Set of tasks:
A – Answer these questions about the article on Mumbai's chawls:
(i) For how many years have Mumbai's chawls been housing people, according to the headline?
(ii) What was Alston diagnosed with?
(iii) Besides a common verandah, what do the houses on one floor of a chawl share?
B – Proceed with the article on Mumbai's chawls, picking up after its last sentence.

Extracted text:
┌──

There’s room for everyone: How Mumbai’s chawls have been housing people for 117 years
A large part of Mumbai’s character flourishes in its chawls, which could soon become history with the state government’s push for a revamp of these iconic structures
Glen Martis, 45, was worried after his son, Alston, was diagnosed with acute anaemia. He, however, found solace in one thing. He knew if his son ever developed convulsions in his absence, his neighbours at Tambawala Trust building — a chawl at Dongri — would rush to his son’s aid, arrange for help and would even wait at any hospital.
Martis’ situation symbolises Mumbai’s chawl culture — where one floor of a multi-storied building comprises houses in a single row with a common verandah and toilets. Think of a joint family, but one in which its members are not related by blood. All residents, despite their small skirmishes, would celebrate festivals together and lend a helping hand to each other in times of crises.

└──

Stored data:
┌──

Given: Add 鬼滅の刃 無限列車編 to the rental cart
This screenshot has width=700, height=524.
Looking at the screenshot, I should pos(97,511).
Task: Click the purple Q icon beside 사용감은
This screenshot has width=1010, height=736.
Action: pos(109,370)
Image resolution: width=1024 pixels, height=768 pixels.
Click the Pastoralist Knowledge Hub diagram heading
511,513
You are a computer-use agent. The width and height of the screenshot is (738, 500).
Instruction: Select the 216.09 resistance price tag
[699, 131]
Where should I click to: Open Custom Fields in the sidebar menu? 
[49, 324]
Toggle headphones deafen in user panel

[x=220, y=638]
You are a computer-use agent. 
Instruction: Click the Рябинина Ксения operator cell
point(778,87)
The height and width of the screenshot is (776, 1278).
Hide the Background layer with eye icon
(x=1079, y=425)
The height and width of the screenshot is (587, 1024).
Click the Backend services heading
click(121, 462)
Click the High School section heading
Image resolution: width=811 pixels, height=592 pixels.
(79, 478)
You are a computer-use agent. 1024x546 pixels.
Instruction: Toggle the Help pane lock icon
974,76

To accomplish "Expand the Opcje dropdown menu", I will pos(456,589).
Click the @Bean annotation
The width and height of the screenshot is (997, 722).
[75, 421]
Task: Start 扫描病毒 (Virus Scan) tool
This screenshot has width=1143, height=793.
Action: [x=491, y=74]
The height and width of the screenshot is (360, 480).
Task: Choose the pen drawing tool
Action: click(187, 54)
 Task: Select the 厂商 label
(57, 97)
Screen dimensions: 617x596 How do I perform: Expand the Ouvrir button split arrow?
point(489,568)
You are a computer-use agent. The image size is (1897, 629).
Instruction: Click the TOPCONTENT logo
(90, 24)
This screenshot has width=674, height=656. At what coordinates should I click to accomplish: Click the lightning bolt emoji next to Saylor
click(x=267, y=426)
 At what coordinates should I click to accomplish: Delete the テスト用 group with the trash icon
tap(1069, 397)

└──

List of answers:
A –
(i) 117 years
(ii) Acute anaemia
(iii) Toilets

B –
But all this is set to change, as chawls in the city have begun to give way to skyscrapers following government orders. Those who lived in cramped, 100-200-square feet houses for decades are to be shifted to 260-square feet apartments with toilets
For Martis, it is a tough choice as he is worried whether one can retain the same kind of kinship he enjoys now. But then, with his building in a dilapidated state and the surrounding clamour for big houses, which offer both privacy as well as accommodate a growing family, shifting to a new place is imperative.
When it all began
Chawls were first built in 1900, when the then British government encouraged many traders to set up textile mills here. These mills needed labour and the workers — mostly from the coastal Konkan region — made a beeline for jobs here. In order to ensure houses for these labourers close to their mills, these dwellings were constructed in 100-200 square-feet areas by mill owners. Taking advantage of this situation, many landlords also constructed chawls as rent was a source of lucrative income for them. As Mumbai grew, the workers then started bringing their families to the city and lived with them in these chawls. The children were sent to municipal schools. Freedom fighter Lokmanya Tilak started the Ganeshotsav festival from Keshavji Naik chawl in Girgaum with the whole aim of bringing people together. In the freedom movement, chawls played a vital role with many youngsters jumping into it.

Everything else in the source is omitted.